You can debug only SQL jobs by clicking Execute in the console of fully managed Flink. You cannot click Execute to debug Python jobs and DataStream jobs.

Procedure

  1. Go to the Draft Editor page and create an SQL job.
    1. Log on to the Realtime Compute for Apache Flink console.
    2. On the Fully Managed Flink tab, find the workspace that you want to manage and click Console in the Actions column.
    3. In the left-side navigation pane, click Draft Editor.
    4. Click New.
    5. In the dialog box that appears, enter the job configuration information and click OK.
      You must select STREAM / SQL for Type and select Per-Job Clusters for Deployment Target.
  2. Create a source table and a result table separately.
    Write SQL statements for the source table and the result table and click Execute. The created tables appear in the Tables list of the Schemas tab. You can click the name of a specific table to view the table fields and data types. For example, you can execute the following statements to create a source table named datagen, a result table named blackhole, and a result table named blackhole_cnt.
    • Create a source table named datagen
      CREATE TABLE `vvp`.`default`.`datagen` (
        `id`   VARCHAR(2147483647),
        `name` VARCHAR(2147483647)
      ) WITH (
        'connector' = 'datagen',
        'rows-per-second' = '5'
      );                        
    • Create a result table named blackhole
      CREATE TABLE `vvp`.`default`.`blackhole` (
        `id` VARCHAR(2147483647),
        `name` VARCHAR(2147483647)
      ) WITH (
        'connector' = 'blackhole'
      );                        
    • Create a result table named blackhole_cnt
      CREATE TABLE `vvp`.`default`.`blackhole_cnt` (
        `cnt` BIGINT
      ) WITH (
        'connector' = 'blackhole'
      );                    
  3. Write DML statements that are used to debug the job.
    You can execute the following statements to write the data that is read from the source table datagen directly to the result table blackhole, and write the total number of data records in the data to the result table blackhole_cnt:
    BEGIN STATEMENT SET;
    
    insert into blackhole
      select *
        from datagen;
    
    insert into `blackhole_cnt`
      select count(*)
        from `datagen`;
    
    END;
  4. Click Validate.
    In the lower part of the SQL script editor, you can view the verification result of the SQL syntax. Only SQL scripts that pass the verification can be executed.
  5. Click Execute.
  6. Configure debugging data.
    If you use online data for debugging, click Execute. If you need to use debugging data, you must upload it first. Configure debugging dataThe following table describes the parameters.
    Parameter Description
    Download Mock Data Template You can download the debugging data template to edit data. The template is adapted to the data structure of the source table.
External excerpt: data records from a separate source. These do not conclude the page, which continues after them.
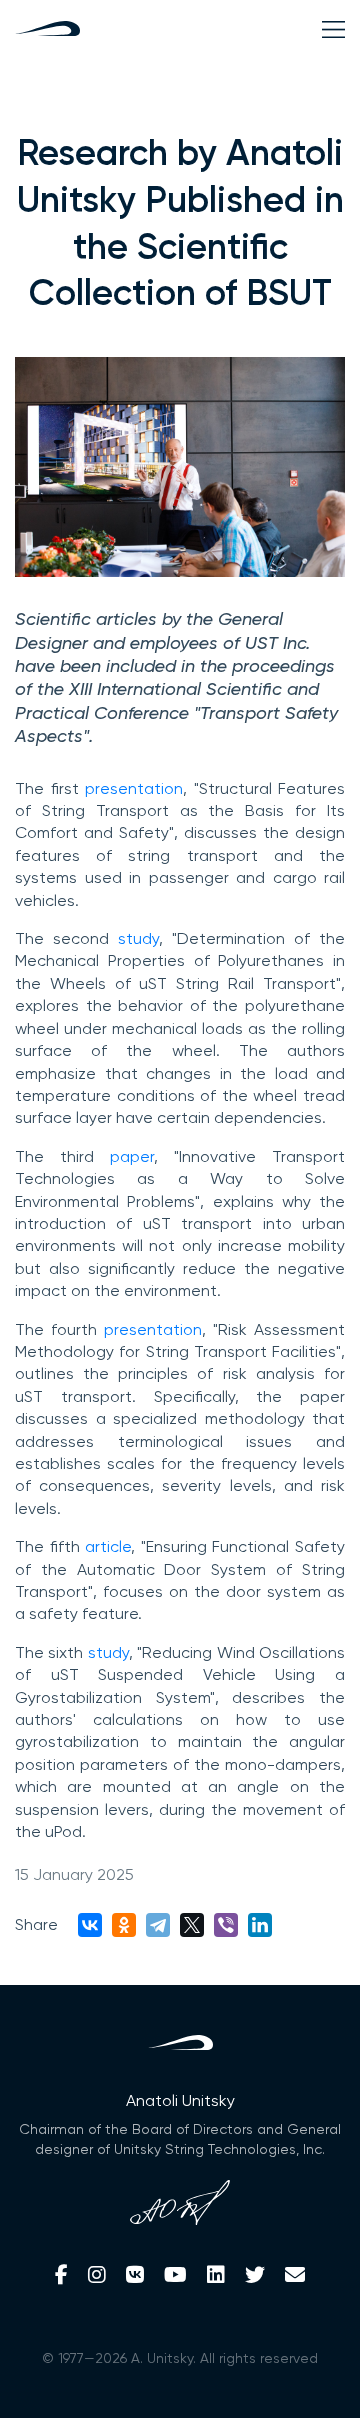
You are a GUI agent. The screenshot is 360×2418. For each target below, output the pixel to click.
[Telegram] (158, 1925)
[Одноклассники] (124, 1925)
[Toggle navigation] (333, 29)
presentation (134, 788)
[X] (192, 1925)
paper (132, 1156)
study (138, 938)
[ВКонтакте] (90, 1925)
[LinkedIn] (260, 1925)
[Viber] (226, 1925)
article (108, 1546)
    Upload mock data If you need to debug a job by using debugging data, you can download the debugging data template, upload the data after you edit it, and then select Use Mock data.
    Limits on debugging data files:
    • Only a CSV file is supported.
    • A CSV file must contain a table header, such as id (INT).
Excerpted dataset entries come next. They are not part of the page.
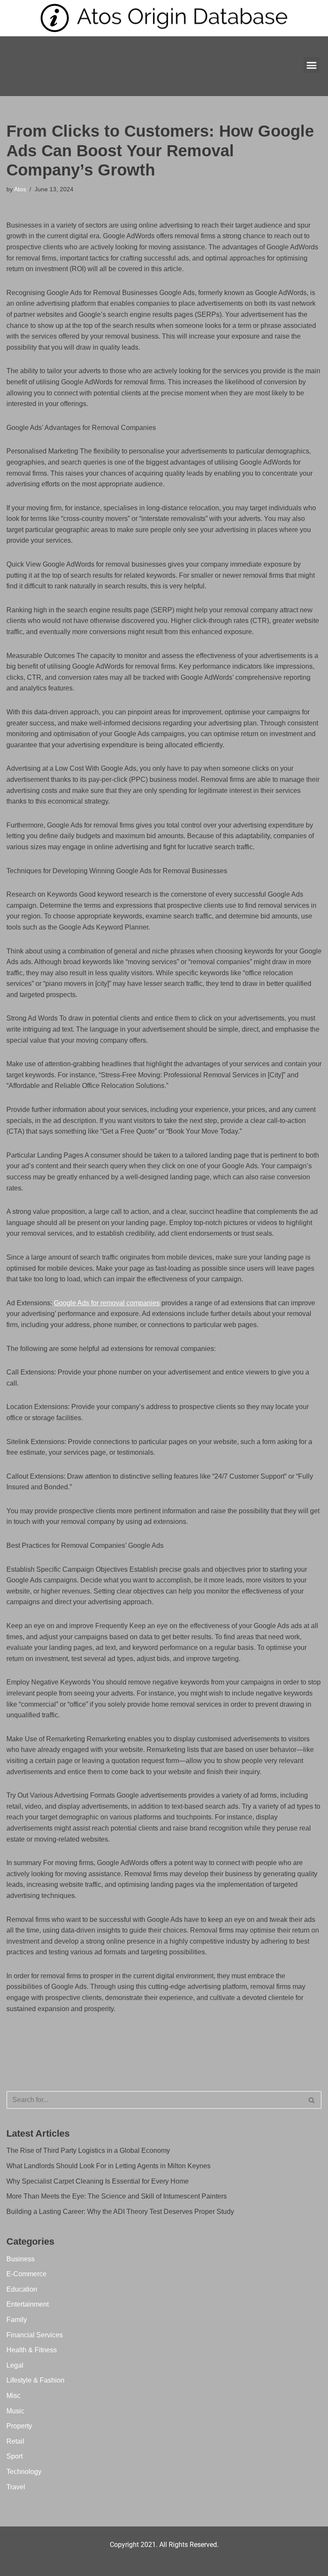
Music (15, 2411)
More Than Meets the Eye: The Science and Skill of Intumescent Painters (116, 2196)
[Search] (312, 2100)
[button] (312, 65)
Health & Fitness (31, 2350)
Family (16, 2319)
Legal (14, 2365)
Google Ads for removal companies (107, 1303)
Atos (20, 189)
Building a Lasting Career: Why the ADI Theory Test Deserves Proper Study (120, 2211)
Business (20, 2259)
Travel (15, 2487)
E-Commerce (26, 2274)
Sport (14, 2456)
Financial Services (34, 2335)
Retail (15, 2441)
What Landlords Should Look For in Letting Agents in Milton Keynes (108, 2166)
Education (21, 2289)
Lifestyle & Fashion (35, 2380)
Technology (23, 2471)
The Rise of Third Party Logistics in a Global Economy (88, 2150)
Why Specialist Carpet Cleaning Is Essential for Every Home (97, 2181)
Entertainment (27, 2304)
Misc (13, 2395)
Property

    • A CSV file can contain a maximum of 1,000 data records but cannot be greater than 1 MB.
    Preview data After you upload the debugging data, click the Plus sign icon on the left side of the source table name to preview the data and download the debugging data.
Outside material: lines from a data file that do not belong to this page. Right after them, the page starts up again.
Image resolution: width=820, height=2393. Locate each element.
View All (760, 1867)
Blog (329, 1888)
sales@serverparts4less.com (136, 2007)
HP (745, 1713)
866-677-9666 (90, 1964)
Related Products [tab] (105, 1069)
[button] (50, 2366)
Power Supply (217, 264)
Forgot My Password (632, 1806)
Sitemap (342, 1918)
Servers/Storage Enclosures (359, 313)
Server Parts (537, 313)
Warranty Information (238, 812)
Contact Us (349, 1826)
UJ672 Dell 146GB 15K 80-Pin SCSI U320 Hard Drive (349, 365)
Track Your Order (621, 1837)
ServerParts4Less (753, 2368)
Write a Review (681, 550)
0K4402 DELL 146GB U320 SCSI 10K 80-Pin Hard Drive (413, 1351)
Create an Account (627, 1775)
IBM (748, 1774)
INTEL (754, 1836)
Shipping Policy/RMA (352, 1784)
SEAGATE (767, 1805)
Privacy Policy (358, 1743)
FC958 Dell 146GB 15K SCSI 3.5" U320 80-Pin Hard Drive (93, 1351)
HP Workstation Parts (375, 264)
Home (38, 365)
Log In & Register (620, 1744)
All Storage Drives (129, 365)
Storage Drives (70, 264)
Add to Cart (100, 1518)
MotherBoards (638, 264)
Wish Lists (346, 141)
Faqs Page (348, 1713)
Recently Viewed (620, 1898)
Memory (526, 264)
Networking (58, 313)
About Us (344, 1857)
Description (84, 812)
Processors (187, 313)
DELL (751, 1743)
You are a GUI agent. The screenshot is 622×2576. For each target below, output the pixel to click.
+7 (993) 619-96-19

    Execution Code Preview The job debugging feature automatically modifies the DDL statements in source tables and result tables. However, this feature does not change the code in jobs. You can preview code details in the lower part of Execution Code Preview.
  7. Click Execute.
    The debugging result appears in the lower part of the SQL script editor.

    Results
    Note By default, fully managed Flink reads a maximum of 1,000 data records. If the maximum value is reached, fully managed Flink stops reading data.